[Task item]
All of the data goes into your copy exactly as written. Images do not.

Records contained in a dataset
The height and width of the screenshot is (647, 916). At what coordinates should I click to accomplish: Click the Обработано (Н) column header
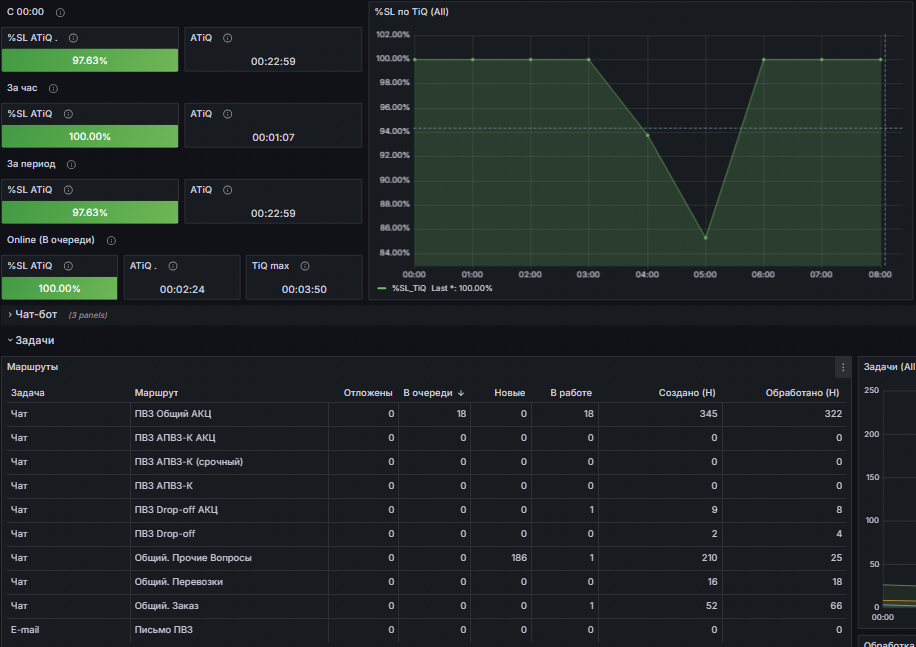click(x=801, y=393)
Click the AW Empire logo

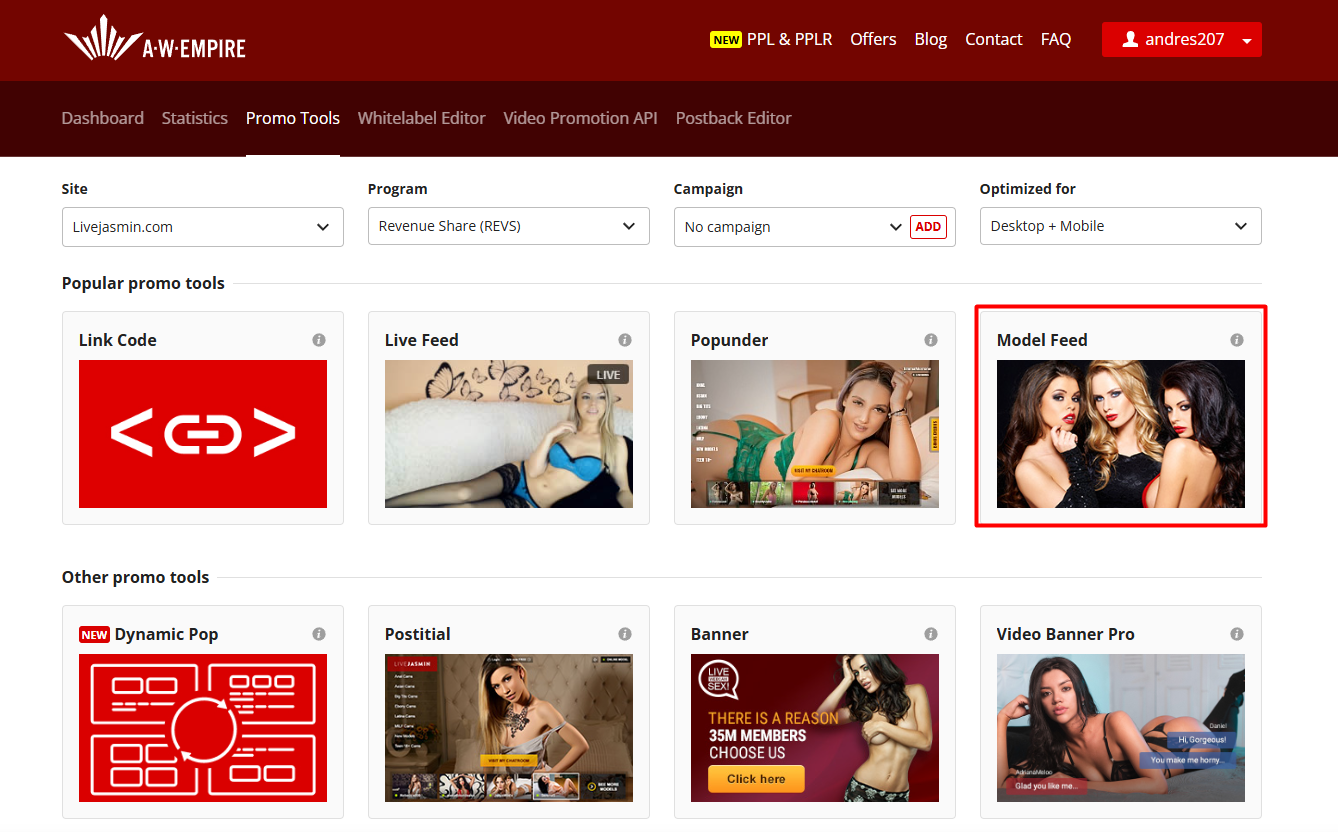point(155,42)
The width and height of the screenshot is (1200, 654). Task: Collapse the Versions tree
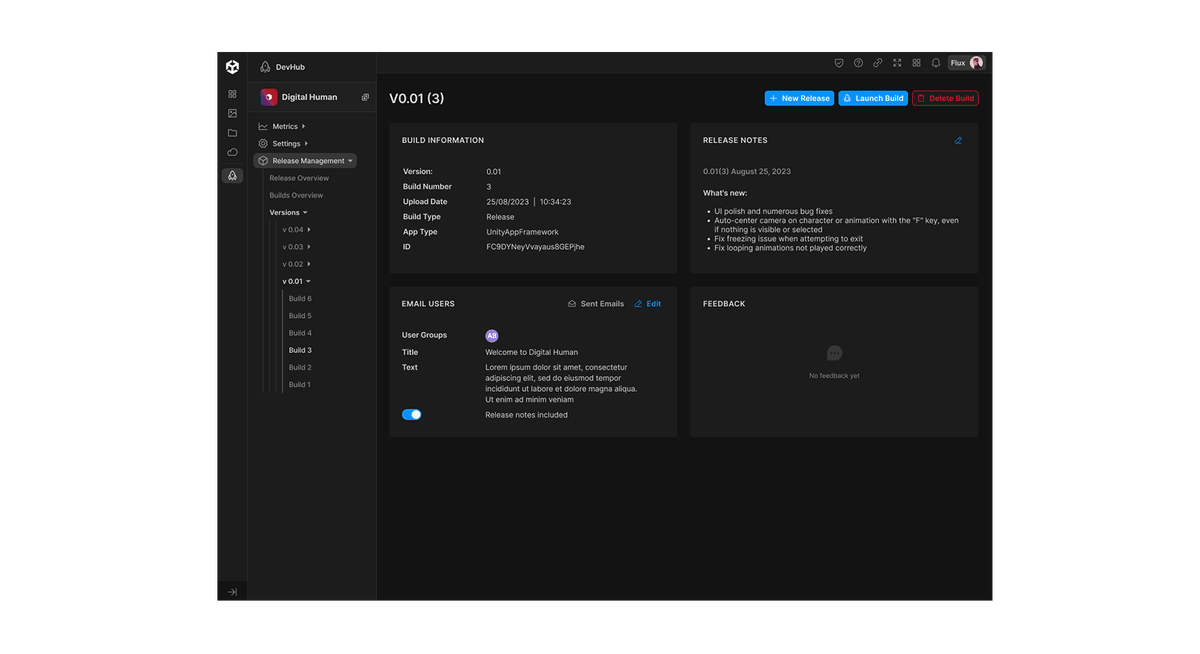290,212
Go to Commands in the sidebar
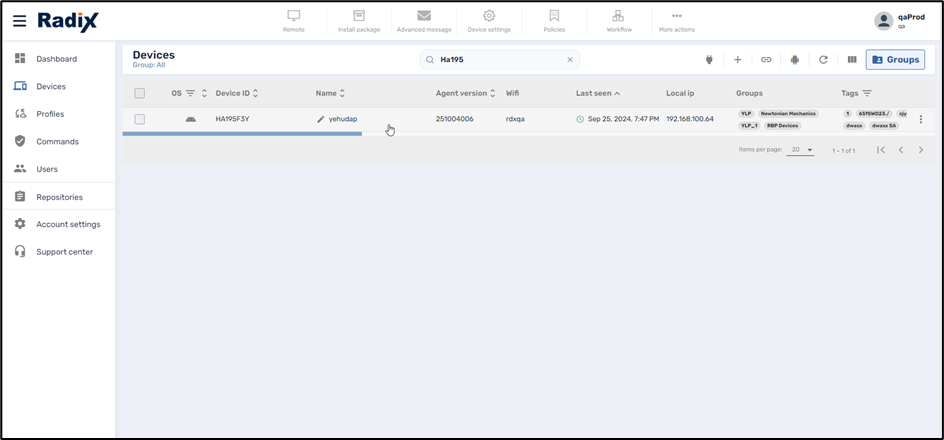Image resolution: width=944 pixels, height=440 pixels. point(57,142)
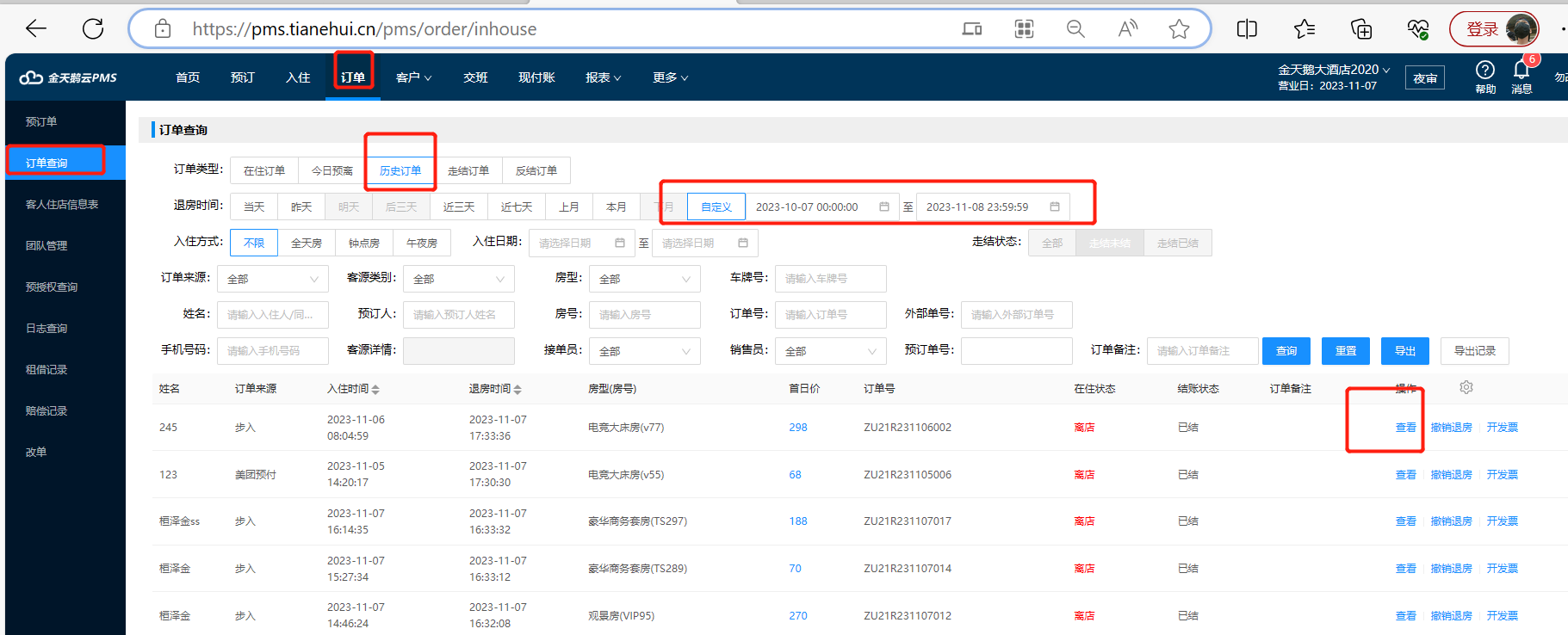Select 钟点房 check-in method

tap(364, 243)
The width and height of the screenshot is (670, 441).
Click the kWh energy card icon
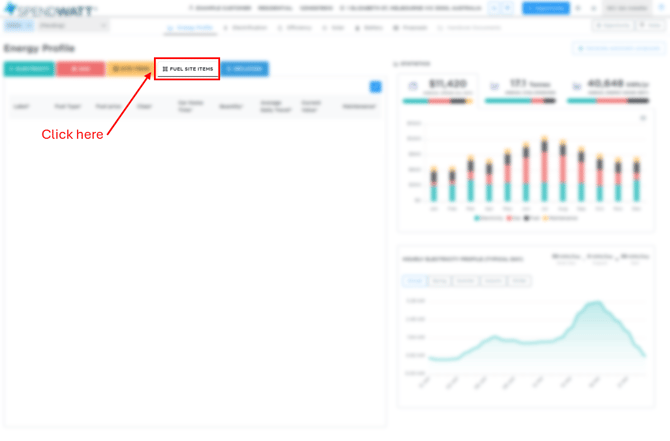pyautogui.click(x=577, y=87)
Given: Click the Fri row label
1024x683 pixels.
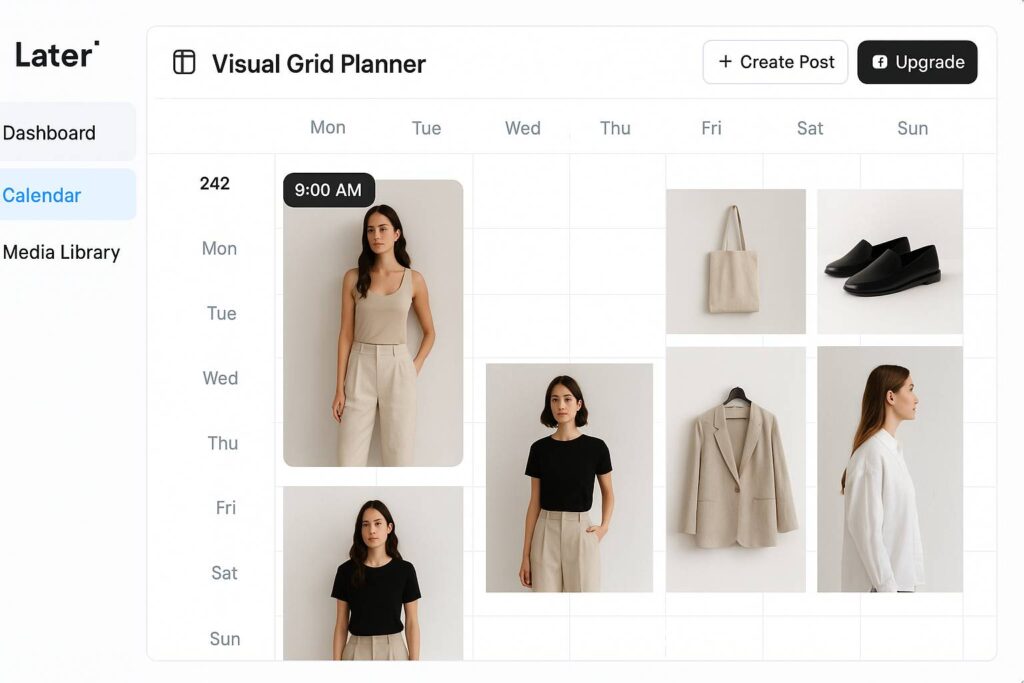Looking at the screenshot, I should click(225, 507).
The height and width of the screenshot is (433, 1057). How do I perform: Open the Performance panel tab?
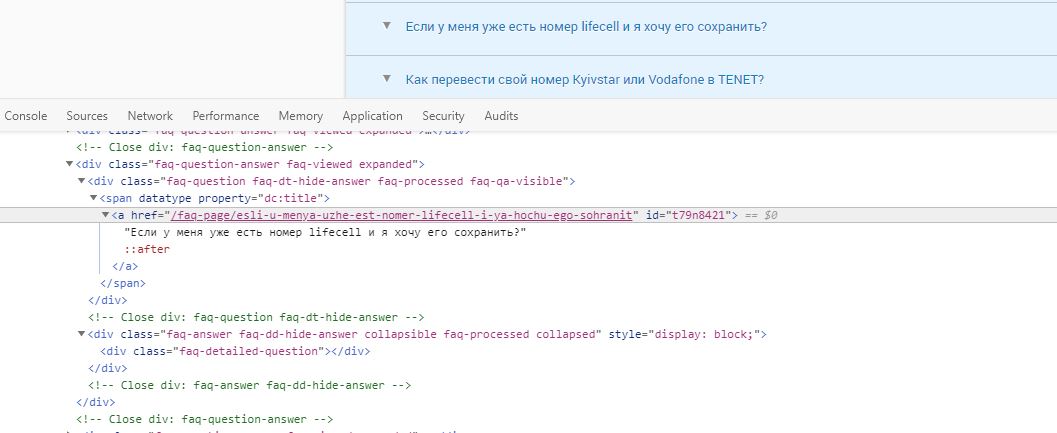tap(225, 116)
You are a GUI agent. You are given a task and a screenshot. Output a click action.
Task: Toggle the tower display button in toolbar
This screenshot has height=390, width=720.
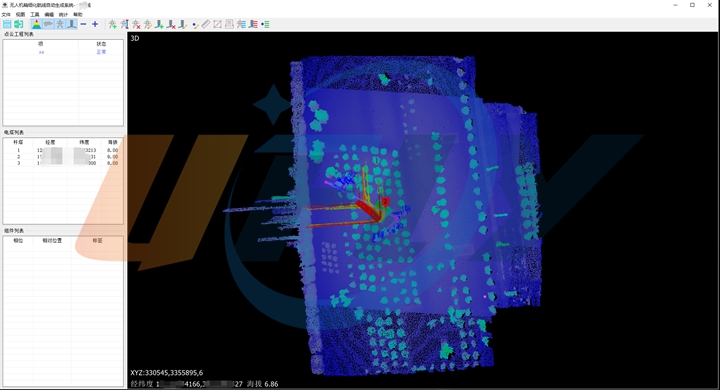pyautogui.click(x=60, y=24)
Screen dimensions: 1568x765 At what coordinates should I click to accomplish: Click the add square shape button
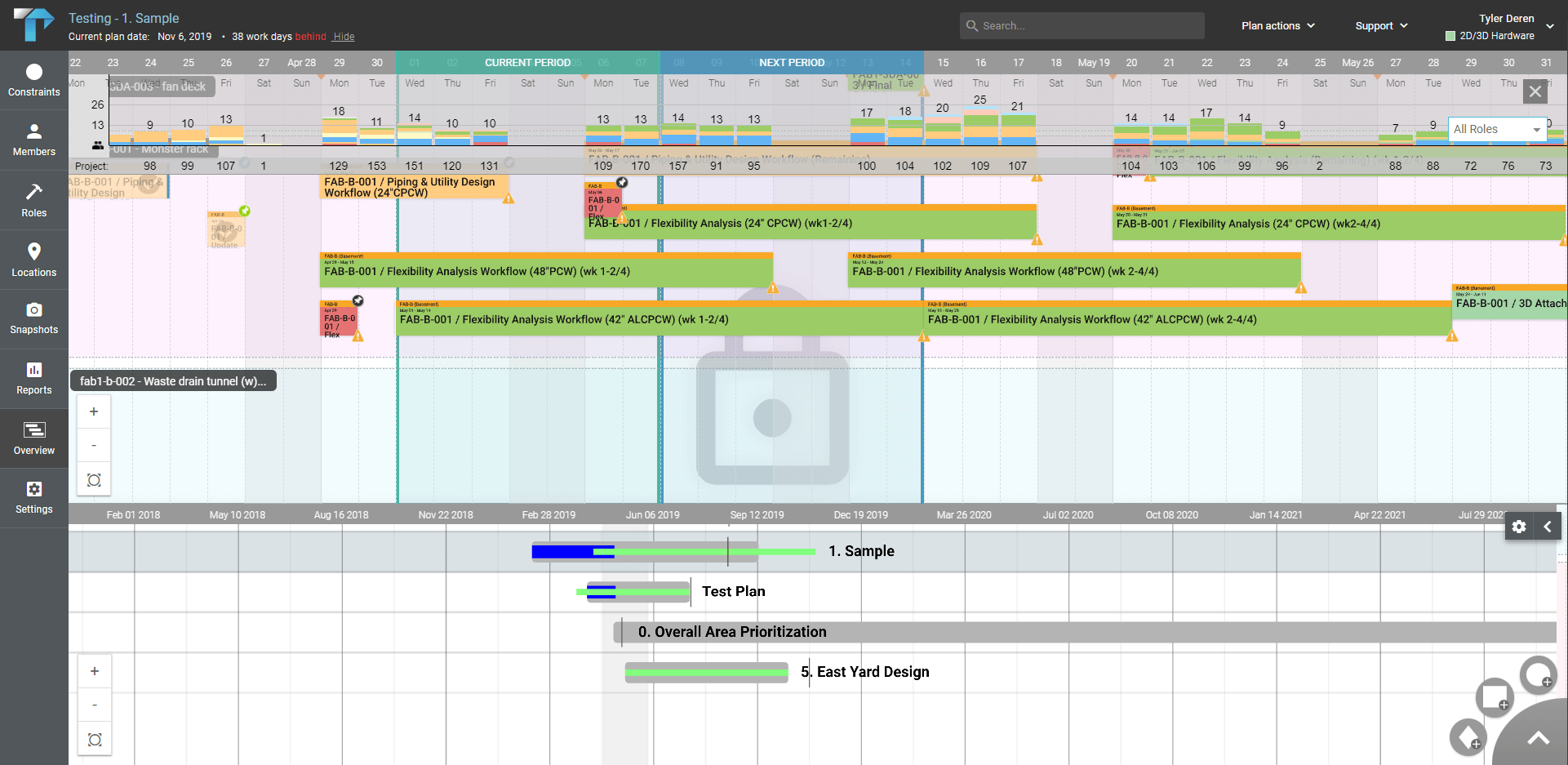pyautogui.click(x=1495, y=697)
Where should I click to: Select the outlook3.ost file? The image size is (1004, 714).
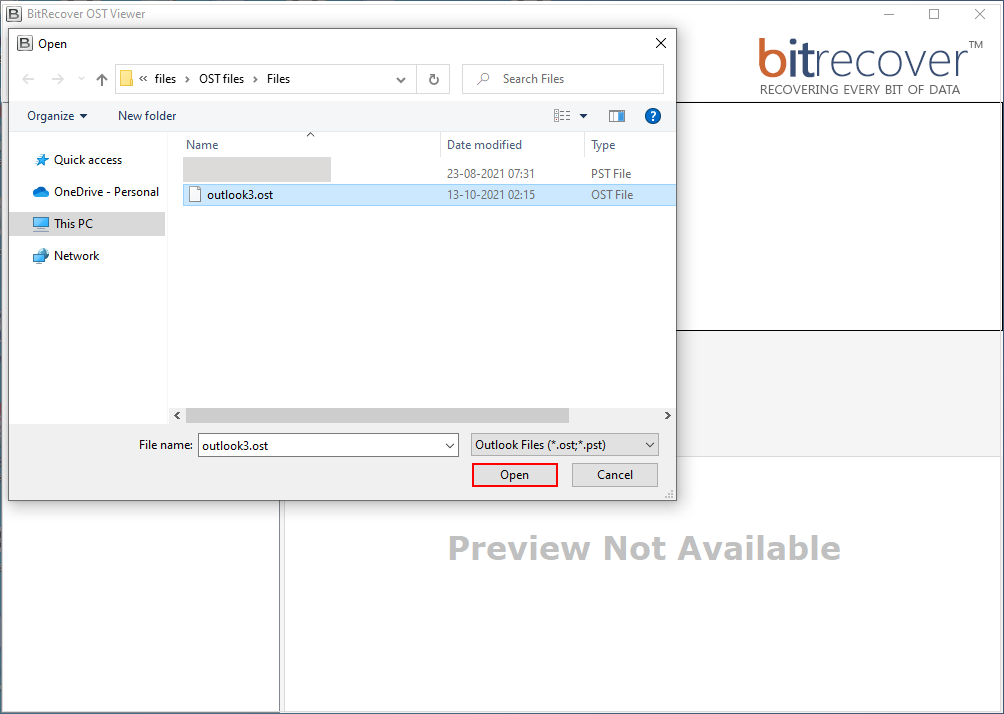[239, 195]

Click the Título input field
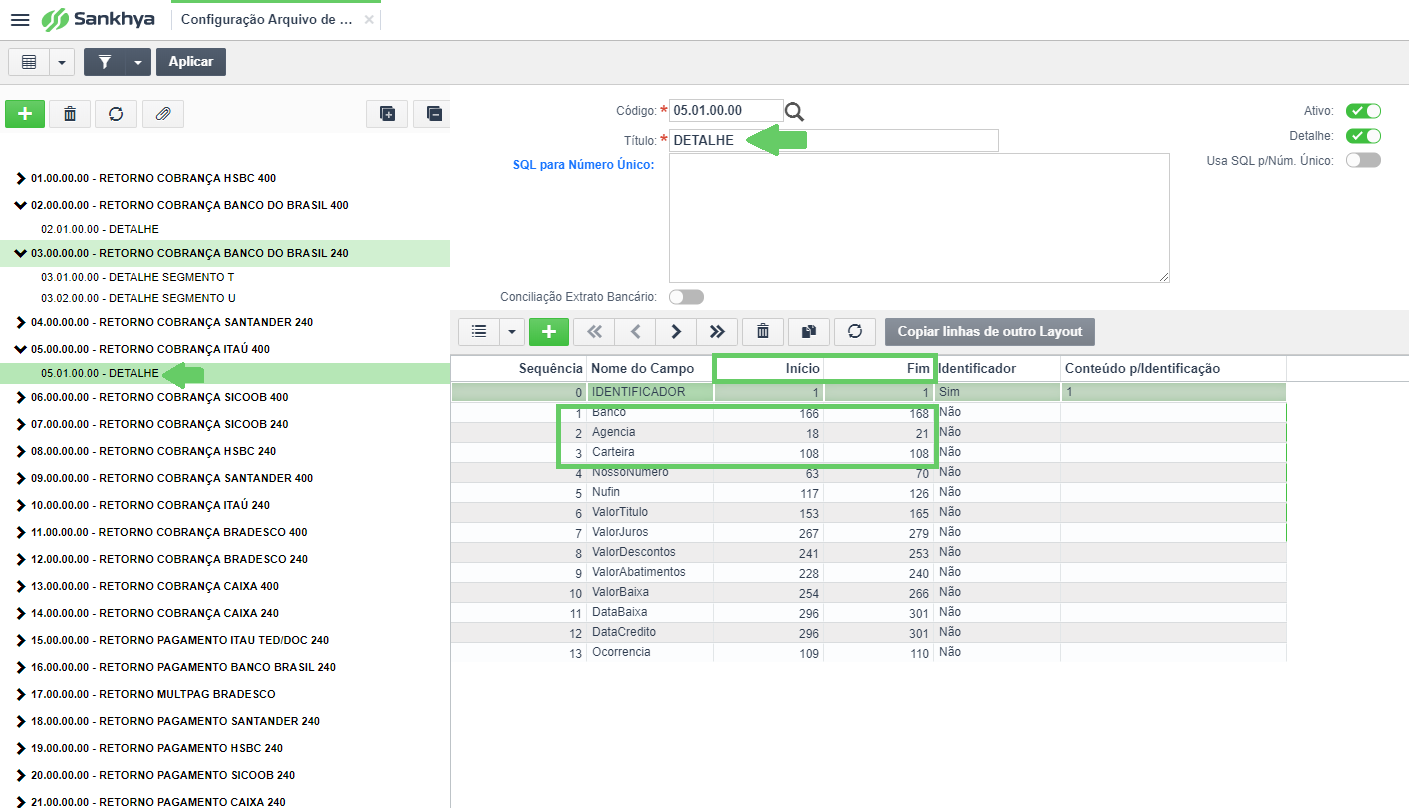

[Answer to the exercise]
The height and width of the screenshot is (647, 916). At what coordinates should I click to accomplish: Click the Обработано (Н) column header
click(x=801, y=393)
Click the AW Empire logo

point(155,42)
The width and height of the screenshot is (1200, 654). Task: Collapse the Versions tree
290,212
Go to Commands in the sidebar
Image resolution: width=944 pixels, height=440 pixels. point(57,142)
Select 钟点房 check-in method

tap(364, 243)
The width and height of the screenshot is (670, 441).
Click the kWh energy card icon
pyautogui.click(x=577, y=87)
Given: Click the Fri row label
1024x683 pixels.
Looking at the screenshot, I should click(225, 507).
The height and width of the screenshot is (433, 1057). How do I perform: Open the Performance panel tab?
tap(225, 116)
You are a GUI agent. You are given a task and a screenshot. Output a click action.
Task: Toggle the tower display button in toolbar
This screenshot has height=390, width=720.
pyautogui.click(x=60, y=24)
Screen dimensions: 1568x765 At what coordinates should I click to accomplish: Click the add square shape button
pyautogui.click(x=1495, y=697)
Where should I click to: Select the outlook3.ost file? The image size is (1004, 714).
[239, 195]

Click the Título input field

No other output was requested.